Can you reproduce the material below, replacing every "Where should I click to" with "Where do I click to" and leaving everything else unchanged?

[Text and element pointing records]
▶

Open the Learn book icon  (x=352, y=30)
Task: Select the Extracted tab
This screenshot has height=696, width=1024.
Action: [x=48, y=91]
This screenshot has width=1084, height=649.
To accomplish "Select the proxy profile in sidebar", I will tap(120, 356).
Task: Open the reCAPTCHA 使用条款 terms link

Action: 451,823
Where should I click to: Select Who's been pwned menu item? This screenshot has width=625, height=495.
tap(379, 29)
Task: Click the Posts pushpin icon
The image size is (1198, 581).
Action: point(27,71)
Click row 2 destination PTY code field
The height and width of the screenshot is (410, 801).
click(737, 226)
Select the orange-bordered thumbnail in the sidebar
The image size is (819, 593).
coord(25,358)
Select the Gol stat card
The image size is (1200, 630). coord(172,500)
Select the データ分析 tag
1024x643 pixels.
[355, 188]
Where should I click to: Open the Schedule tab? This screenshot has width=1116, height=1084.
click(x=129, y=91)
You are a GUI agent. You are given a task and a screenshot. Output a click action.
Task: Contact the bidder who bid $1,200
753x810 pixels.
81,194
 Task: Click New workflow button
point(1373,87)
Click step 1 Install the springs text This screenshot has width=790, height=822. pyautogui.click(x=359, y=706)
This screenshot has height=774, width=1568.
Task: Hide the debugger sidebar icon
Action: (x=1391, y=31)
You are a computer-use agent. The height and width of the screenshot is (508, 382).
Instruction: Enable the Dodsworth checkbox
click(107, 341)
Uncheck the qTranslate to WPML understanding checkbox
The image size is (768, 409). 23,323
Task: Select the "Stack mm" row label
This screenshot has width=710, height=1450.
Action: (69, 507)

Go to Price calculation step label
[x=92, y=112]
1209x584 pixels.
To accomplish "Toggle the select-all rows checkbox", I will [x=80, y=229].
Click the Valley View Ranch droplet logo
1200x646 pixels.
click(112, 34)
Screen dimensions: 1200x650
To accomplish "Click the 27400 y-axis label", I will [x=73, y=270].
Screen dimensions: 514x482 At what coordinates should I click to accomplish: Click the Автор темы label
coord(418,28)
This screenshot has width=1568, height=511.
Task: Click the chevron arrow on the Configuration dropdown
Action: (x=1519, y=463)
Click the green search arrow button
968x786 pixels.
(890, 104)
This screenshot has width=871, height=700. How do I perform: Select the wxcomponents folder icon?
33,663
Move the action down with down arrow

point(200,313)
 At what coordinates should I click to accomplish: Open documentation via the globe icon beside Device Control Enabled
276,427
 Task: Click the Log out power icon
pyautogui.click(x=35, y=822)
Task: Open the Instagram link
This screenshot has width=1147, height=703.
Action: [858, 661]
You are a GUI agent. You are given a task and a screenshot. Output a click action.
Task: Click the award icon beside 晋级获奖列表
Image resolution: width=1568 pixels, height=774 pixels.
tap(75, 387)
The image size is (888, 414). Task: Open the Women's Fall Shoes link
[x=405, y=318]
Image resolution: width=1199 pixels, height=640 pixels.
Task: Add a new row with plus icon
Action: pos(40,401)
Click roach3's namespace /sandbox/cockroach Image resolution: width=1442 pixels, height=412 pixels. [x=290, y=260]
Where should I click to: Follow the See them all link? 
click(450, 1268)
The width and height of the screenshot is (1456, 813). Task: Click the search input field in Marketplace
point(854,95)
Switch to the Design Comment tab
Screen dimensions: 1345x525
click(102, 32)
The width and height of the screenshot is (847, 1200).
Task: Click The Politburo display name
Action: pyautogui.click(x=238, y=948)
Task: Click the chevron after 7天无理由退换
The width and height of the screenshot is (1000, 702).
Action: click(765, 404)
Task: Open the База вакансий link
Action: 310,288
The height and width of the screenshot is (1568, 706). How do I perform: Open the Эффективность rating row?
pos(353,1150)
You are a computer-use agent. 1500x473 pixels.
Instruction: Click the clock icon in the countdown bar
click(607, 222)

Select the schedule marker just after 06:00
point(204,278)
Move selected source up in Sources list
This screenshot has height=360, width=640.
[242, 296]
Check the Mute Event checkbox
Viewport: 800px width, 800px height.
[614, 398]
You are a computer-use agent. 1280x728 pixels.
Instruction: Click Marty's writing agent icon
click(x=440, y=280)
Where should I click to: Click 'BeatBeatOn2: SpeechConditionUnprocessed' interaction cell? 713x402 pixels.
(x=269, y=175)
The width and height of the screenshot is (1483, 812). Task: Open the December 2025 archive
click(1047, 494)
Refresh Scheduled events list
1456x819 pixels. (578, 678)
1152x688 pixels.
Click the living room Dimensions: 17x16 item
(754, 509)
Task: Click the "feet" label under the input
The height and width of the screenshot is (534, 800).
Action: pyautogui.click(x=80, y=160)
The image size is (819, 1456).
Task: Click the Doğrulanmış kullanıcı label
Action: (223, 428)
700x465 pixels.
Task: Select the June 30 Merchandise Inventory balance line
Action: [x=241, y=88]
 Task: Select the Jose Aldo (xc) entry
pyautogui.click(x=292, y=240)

◀

_THE REPLY_
Open the Learn book icon  (x=352, y=30)
Task: Select the Extracted tab
This screenshot has height=696, width=1024.
Action: [x=48, y=91]
This screenshot has width=1084, height=649.
To accomplish "Select the proxy profile in sidebar", I will tap(120, 356).
Task: Open the reCAPTCHA 使用条款 terms link

Action: 451,823
Where do I click to: Select Who's been pwned menu item? This screenshot has width=625, height=495.
tap(379, 29)
Task: Click the Posts pushpin icon
The image size is (1198, 581).
Action: point(27,71)
Click row 2 destination PTY code field
The height and width of the screenshot is (410, 801).
click(737, 226)
Select the orange-bordered thumbnail in the sidebar
The image size is (819, 593).
coord(25,358)
Select the Gol stat card
The image size is (1200, 630). coord(172,500)
Select the データ分析 tag
1024x643 pixels.
[355, 188]
Where do I click to: Open the Schedule tab? This screenshot has width=1116, height=1084.
click(x=129, y=91)
You are a GUI agent. You are given a task and a screenshot. Output a click action.
Task: Contact the bidder who bid $1,200
753x810 pixels.
81,194
 Task: Click New workflow button
point(1373,87)
Click step 1 Install the springs text This screenshot has width=790, height=822. pyautogui.click(x=359, y=706)
This screenshot has height=774, width=1568.
Task: Hide the debugger sidebar icon
Action: (x=1391, y=31)
You are a computer-use agent. The height and width of the screenshot is (508, 382).
Instruction: Enable the Dodsworth checkbox
click(107, 341)
Uncheck the qTranslate to WPML understanding checkbox
The image size is (768, 409). 23,323
Task: Select the "Stack mm" row label
This screenshot has width=710, height=1450.
Action: (69, 507)

Go to Price calculation step label
[x=92, y=112]
1209x584 pixels.
To accomplish "Toggle the select-all rows checkbox", I will [x=80, y=229].
Click the Valley View Ranch droplet logo
1200x646 pixels.
click(112, 34)
Screen dimensions: 1200x650
To accomplish "Click the 27400 y-axis label", I will [x=73, y=270].
Screen dimensions: 514x482 At what coordinates should I click to accomplish: Click the Автор темы label
coord(418,28)
This screenshot has width=1568, height=511.
Task: Click the chevron arrow on the Configuration dropdown
Action: (x=1519, y=463)
Click the green search arrow button
968x786 pixels.
(890, 104)
This screenshot has width=871, height=700. How do I perform: Select the wxcomponents folder icon?
33,663
Move the action down with down arrow

point(200,313)
 At what coordinates should I click to accomplish: Open documentation via the globe icon beside Device Control Enabled
276,427
 Task: Click the Log out power icon
pyautogui.click(x=35, y=822)
Task: Open the Instagram link
This screenshot has width=1147, height=703.
Action: [858, 661]
You are a GUI agent. You are given a task and a screenshot. Output a click action.
Task: Click the award icon beside 晋级获奖列表
Image resolution: width=1568 pixels, height=774 pixels.
tap(75, 387)
The image size is (888, 414). Task: Open the Women's Fall Shoes link
[x=405, y=318]
Image resolution: width=1199 pixels, height=640 pixels.
Task: Add a new row with plus icon
Action: pos(40,401)
Click roach3's namespace /sandbox/cockroach Image resolution: width=1442 pixels, height=412 pixels. [x=290, y=260]
Where do I click to: Follow the See them all link? 
click(450, 1268)
The width and height of the screenshot is (1456, 813). Task: Click the search input field in Marketplace
point(854,95)
Switch to the Design Comment tab
Screen dimensions: 1345x525
click(102, 32)
The width and height of the screenshot is (847, 1200).
Task: Click The Politburo display name
Action: pyautogui.click(x=238, y=948)
Task: Click the chevron after 7天无理由退换
The width and height of the screenshot is (1000, 702).
Action: click(765, 404)
Task: Open the База вакансий link
Action: 310,288
The height and width of the screenshot is (1568, 706). How do I perform: Open the Эффективность rating row?
pos(353,1150)
You are a computer-use agent. 1500x473 pixels.
Instruction: Click the clock icon in the countdown bar
click(607, 222)

Select the schedule marker just after 06:00
point(204,278)
Move selected source up in Sources list
This screenshot has height=360, width=640.
[242, 296]
Check the Mute Event checkbox
Viewport: 800px width, 800px height.
[614, 398]
You are a computer-use agent. 1280x728 pixels.
Instruction: Click Marty's writing agent icon
click(x=440, y=280)
Where do I click to: Click 'BeatBeatOn2: SpeechConditionUnprocessed' interaction cell? 713x402 pixels.
(x=269, y=175)
The width and height of the screenshot is (1483, 812). Task: Open the December 2025 archive
click(1047, 494)
Refresh Scheduled events list
1456x819 pixels. (578, 678)
1152x688 pixels.
Click the living room Dimensions: 17x16 item
(754, 509)
Task: Click the "feet" label under the input
The height and width of the screenshot is (534, 800).
Action: pyautogui.click(x=80, y=160)
The image size is (819, 1456).
Task: Click the Doğrulanmış kullanıcı label
Action: (223, 428)
700x465 pixels.
Task: Select the June 30 Merchandise Inventory balance line
Action: [x=241, y=88]
 Task: Select the Jose Aldo (xc) entry
pyautogui.click(x=292, y=240)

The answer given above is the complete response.